In Dundas Dashboard 5.0.2 or later, administrators can designate dashboard tiles as being protected to prevent users from removing them from their HTML Home screens. Here are the steps to do this:

  1. Set the dashboard property, Is Tile Protected, to true for your tile(s).
  2. Go to HTML Home Screen Settings and remove any existing selected dashboards.
  3. Add the protected tile(s) along with any unprotected tiles, and then click Save.
    Protected tiles in HTML Home Screen Settings.
  4. Click Reset HTML Home Screen for ALL users to propagate the changes to all users.

Best practices for tile design

As a dashboard designer, you are free to design your tiles however you like. You can add text labels, image backgrounds, or even data controls (⪚ live tiles). However, for performance reasons, it is best to keep your designs clean and simple. Here are some ways to do this:

  • Avoid using transparencies or gradients in your tiles.
  • Stick to using solid colors, text, simple shapes, and static images.
  • If you must have transparent or gradient effects, create a static image with the desired graphics instead.

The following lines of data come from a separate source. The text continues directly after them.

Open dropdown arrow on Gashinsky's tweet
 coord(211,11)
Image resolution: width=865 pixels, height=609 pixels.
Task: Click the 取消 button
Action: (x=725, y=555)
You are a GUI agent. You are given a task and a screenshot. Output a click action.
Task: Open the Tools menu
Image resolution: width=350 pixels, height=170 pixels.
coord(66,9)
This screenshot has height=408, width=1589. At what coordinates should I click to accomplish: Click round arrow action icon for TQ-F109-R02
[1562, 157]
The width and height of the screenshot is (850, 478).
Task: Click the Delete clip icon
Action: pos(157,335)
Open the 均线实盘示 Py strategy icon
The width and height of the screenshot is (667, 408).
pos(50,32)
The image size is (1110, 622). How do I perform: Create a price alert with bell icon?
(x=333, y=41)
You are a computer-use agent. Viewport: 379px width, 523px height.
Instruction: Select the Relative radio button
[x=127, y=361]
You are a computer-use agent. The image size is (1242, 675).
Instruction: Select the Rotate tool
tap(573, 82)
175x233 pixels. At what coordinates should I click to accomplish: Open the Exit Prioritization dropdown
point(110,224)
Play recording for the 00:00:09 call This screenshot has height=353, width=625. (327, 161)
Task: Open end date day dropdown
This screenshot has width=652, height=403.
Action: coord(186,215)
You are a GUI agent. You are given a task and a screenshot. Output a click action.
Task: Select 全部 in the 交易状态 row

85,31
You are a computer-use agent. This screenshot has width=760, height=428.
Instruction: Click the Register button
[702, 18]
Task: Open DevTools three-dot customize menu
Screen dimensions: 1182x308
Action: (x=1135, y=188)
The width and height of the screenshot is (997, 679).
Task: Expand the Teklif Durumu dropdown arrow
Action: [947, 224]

When using live tiles, you may experience performance problems on low-powered or older devices. For example, you may see scrolling problems on a smartphone or other issues. Here are some ways to deal with this:

  • Use fewer live tiles; this will help with the display of thumbnails.
  • Reduce the number of dashboard elements (⪚ controls) in your tiles.
  • Reduce the number of data points displayed in a tile.
  • Avoid using gradient effects; replace with static images instead.
  • In some cases, upgrading your device (such as moving from iOS 4 to iOS 5) can help.